AL is thought to be highly effective in treating uncomplicated malaria in children and the frequency of associated side effects is not higher that other available artemisinin-based combination therapies [5]. Ghana is an endemic for malaria, where in 2013, 44% of all outpatient clinic visits and 22.3% of all under-five death were associated with malaria [6]. Artemisinin is highly effective in clearing the biomass of Plasmodium within short time and prevents the maturation of the gametocytes by its partner drug lumefantrine. Lumefantrine is an aryl amino-alcohol in the same general group as mefloquine and halofantrine, offering the maximum dual performance of AL (Fig. 2) [7]. Therefore, the aim of this case report is bring to fore the association of AL as a cause of drug-induced oculogyric crisis.

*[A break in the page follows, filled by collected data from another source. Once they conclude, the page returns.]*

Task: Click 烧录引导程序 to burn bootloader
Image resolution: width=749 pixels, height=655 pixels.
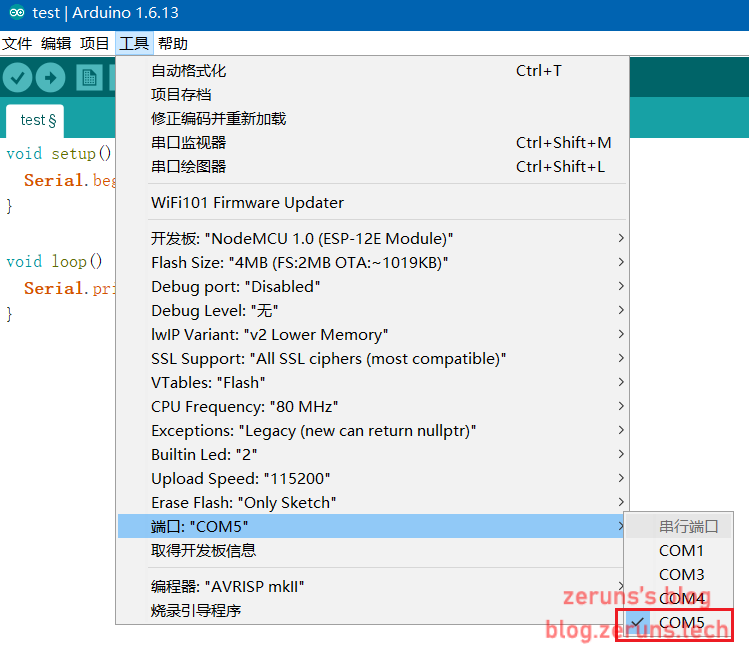Action: 196,610
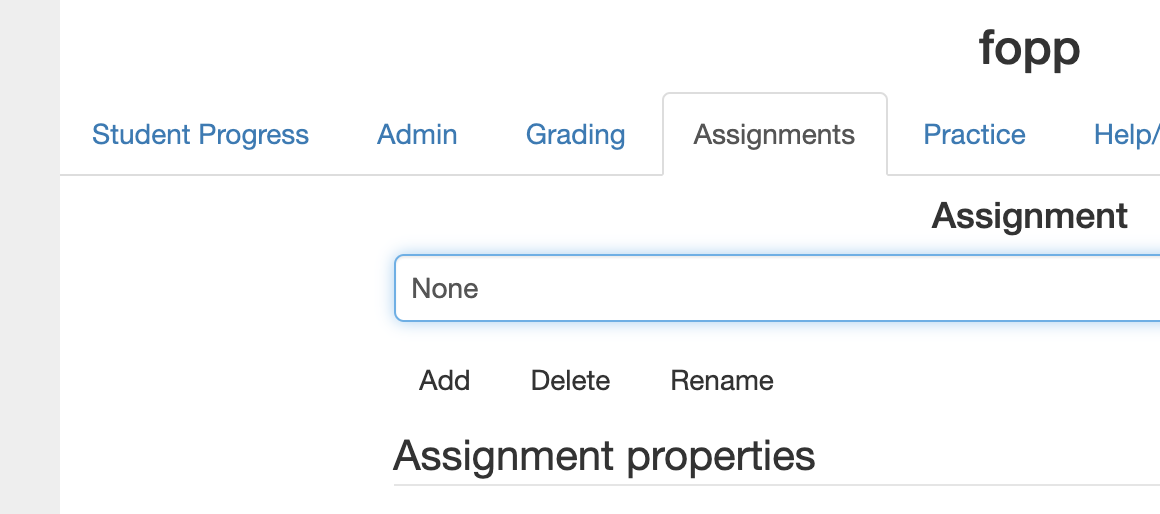1160x514 pixels.
Task: Click the Assignment properties section heading
Action: coord(604,456)
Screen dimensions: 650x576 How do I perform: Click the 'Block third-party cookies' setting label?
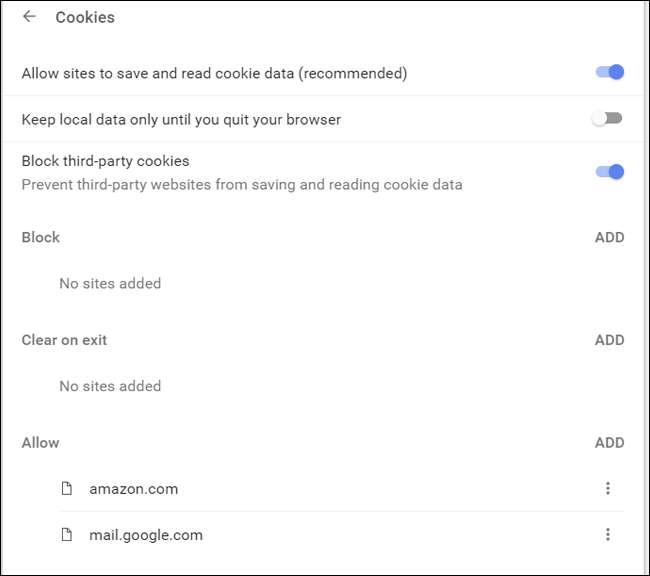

Oculogyric crisis is defined as rare nonlife-threatening neurological manifestation that causes spasmodic movements of the eyeballs into a fixed position that may last from seconds to hours [3, 8]. The spasms may be followed by emotional lability, such as restlessness, compulsive thinking, anxiety, and sensations of increased brightness or visual distortions [6]. Although oculogyric crisis is mostly drug-induced, it can be seen in hereditary and sporadic movement disorders and disorders related to focal brain lesions. Oculogyric crisis must be excluded from versive seizures, eye movement tics, paroxysmal tonic upgaze syndrome, and retinal disease. Versive seizures are phenomenologically similar to oculogyric crisis, yet they are fundamentally different [3, 9]. Wyllie et al. reported that versive seizures can mimic oculogyric crisis, but they are associated with an alteration of consciousness and should be excluded with an electroencephalogram [9]. Paroxysmal tonic upward gaze is characterized by episodes of sustained conjugate upward deviation of the eyes and can be differentiated from oculogyric crisis by the presence of neck flexion and concomitant episodic ataxia [10].
Considering the important key points including the medication history and the clinical findings of the patient, a diagnosis of AL (Coartem)-induced oculogyric crisis was made. When a patient exhibits the symptoms of a neurological disorder, such as oculogyric crisis, with conscious state and normal vital signs, special attention should be given to recently administered medications. The management of drug-induced oculogyric crisis includes discontinuation or, if not possible, reducing the dose of the opposing agent. The mainstay treatment for oculogyric crisis is anticholinergics [6]. In our case, the patient’s symptoms improved within one hour after IM injection of promethazine hydrochloride.